民法では,離れたところにいる人に手紙で申込みをするような場合には,原則として手紙が相手に到達したときから申込みの効力が生じるものとされています(民法第97条,到達主義)。これに対し,申込みを受けた人が契約の成立を手紙で承諾する場合には,2020年4月1日施行以前の旧民法によれば,手紙を出した時点で契約の成立を承諾したものとされ,契約が成立します(旧民法第526条第1項,発信主義)。他方で,2020年4月1日施行以後の新民法では,この旧民法第526条第1項は削除され,原則どおり相手方に承諾の意思表示が到達したときに契約が成立することになりました(新民法第97条,旧民法第526条第1項削除,到達主義)。

意思表示の到達

事例

 Aさんは絵画の収集を趣味にしており,現在,とある絵をどうしても入手したいと考えています。ある日,絵画に詳しい人たちの会合で,AさんがBさんとその絵の話をしたところ,AさんはBさんから,Bさんの知人のCさんがAさんの欲しがっている絵を持っていることを知りました。
 そこで,AさんはCさんに,Cさんが持っている絵を100万円で売って欲しいので,いつでもいいので返事が欲しい旨を丁重に手紙に書き,Cさんに送りました。
 手紙を受け取ったCさんは,悩んだ末に100万円で売っても構わない旨を手紙に書き,Aさん宛に返事を出しましたが,その手紙は運悪く配達途中に盗難に遭ってしまい,Aさんに届くことはありませんでした。
 AさんはCさんから返事が届くのを待っていましたが,その間に,他の人から50万円で絵を売っても構わないという話があったため,出来れば購入をキャンセルしたい旨を手紙に書きCさんに出しました。

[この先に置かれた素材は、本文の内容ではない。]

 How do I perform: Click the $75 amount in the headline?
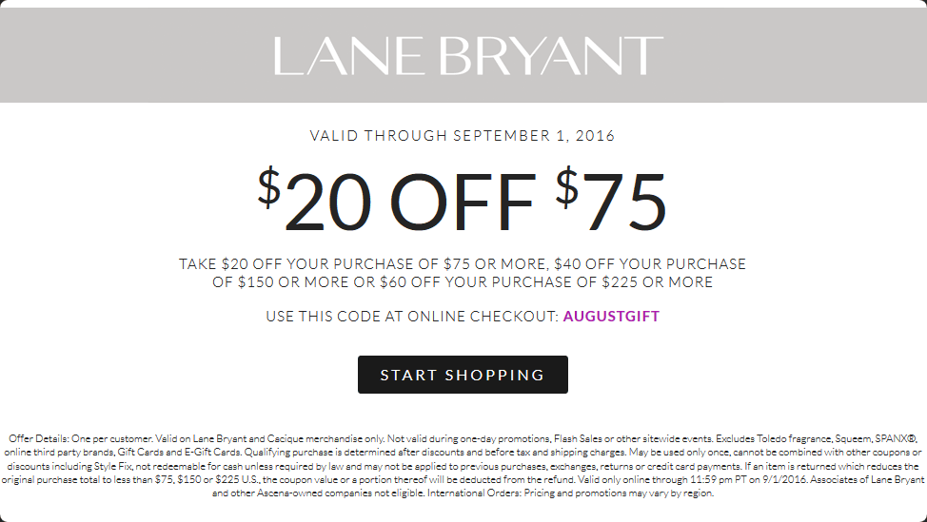[611, 200]
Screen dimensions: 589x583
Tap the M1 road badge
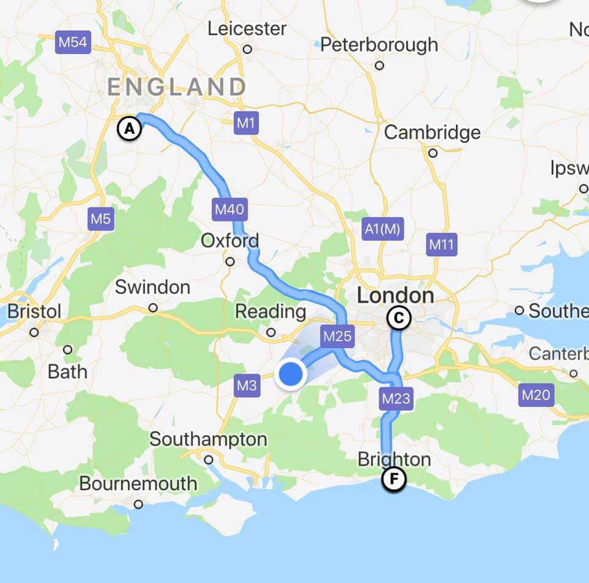click(246, 123)
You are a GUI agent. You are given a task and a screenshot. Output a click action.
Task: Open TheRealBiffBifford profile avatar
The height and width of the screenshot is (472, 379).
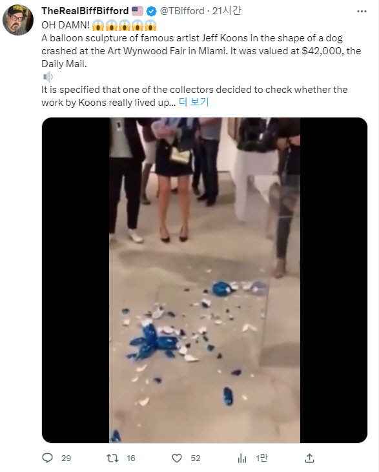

そうしたところ,Cさんから,今回手紙をもらって以前の手紙が盗難にあったことを知ったが,一度承諾の返事を出した以上,やはり絵は買ってもらいたい旨の返事が届きました。
 AさんはCさんから絵を購入しなければならないでしょうか。

この事例を聞いた花子さんの見解

 AさんとしてはCさんから回答をもらうまでは契約は成立しないと思っているはずなのに,いきなり契約が成立したといわれると不意打ちになるので,契約は成立しておらず,絵を購入する義務はないと思います。

この事例を聞いた太郎さんの見解

 実質的にはCさんが承諾した旨の手紙を出したときに,両者の間で合意があったように思えますので,契約は成立しており,Aさんは絵を購入しなければいけないと思います。

弁護士の見解

 今回のケースでは,2020年4月1日施行以前の旧民法によれば,AさんはCさんから絵を購入しなければならないのですが,2020年4月1日施行以後の新民法によればAさんはCさんから絵を購入する必要はない,と思います。
 民法では,離れたところにいる人に手紙で申込みをするような場合には,原則として手紙が相手に到達したときから申込みの効力が生じるものとされています(民法第97条,到達主義)。これに対し,申込みを受けた人が契約の成立を手紙で承諾する場合には,旧民法では,手紙を出した時点で契約の成立を承諾したものとされ,契約が成立するとされていました(旧民法第526条第1項,発信主義)。このような規定があった理由は,郵便が主な通信手段であった旧民法成立当時に,なるべく早く契約を成立させることが取引において合理的であると考えられたことによるんです。しかし,通信手段・連絡手段が発達した現在の社会状況を考慮し,新民法ではこの旧民法第526条第1項は削除され,原則どおり相手方に承諾の意思表示が到達したときに契約が成立することになりました(新民法第97条,旧民法第526条第1項削除,到達主義)。
 従って,今回のケースでは,旧民法によれば,AさんとCさんの絵を100万円で売買する契約は成立していると考えられ,AさんはCさんから絵を購入しなければならないのですが,新民法によれば,AさんとCさんの絵を100万円で売買する契約は成立していないと考えられ,AさんはCさんから絵を購入する必要はない,と思います。

花子さんの質問

 旧民法のように,承諾の通知がAさんに届かなくても契約が成立するのでは,Aさんはいつまでたっても契約が成立しているのかどうかが分からず不安定な立場におかれるのではないでしょうか。

弁護士の回答

 旧民法を前提とした場合,Aさんとしては,あらかじめ申込みにあたって,承諾の期限を設けておくべきだったと思われます。Aさんが承諾の期限を設けていた場合には,今回のケースのようにCさんからの承諾の返事がAさんに届かなければ,契約は成立しないとされています(民法第521条,到達主義)。したがって,この場合,期限を過ぎてもCさんからの手紙が届かなければ,Aさんは契約が成立していないと主張することができるんです。

太郎さんの質問

 ちなみに,Eメールのケースで,添付ファイルのデータ量が大きすぎてエラーで返ってくるケースもありますが,そういうケースでも,旧民法では契約が成立してしまうのでしょうか?

弁護士の説明

 Eメールで契約の承諾通知がされた場合は,電子契約法という法律で,承諾の通知が発信された時点で契約が成立するという旧民法の規定の適用が排除され,Eメールが到達した時点で契約が成立することになります(電子契約法4条)。
 したがって,Eメールが到達していない以上,契約は成立しないと思います。

※本記載は令和元年10月5日現在の法律・判例を前提としていますので,その後の法律・判例の変更につきましてはご自身でお調べください。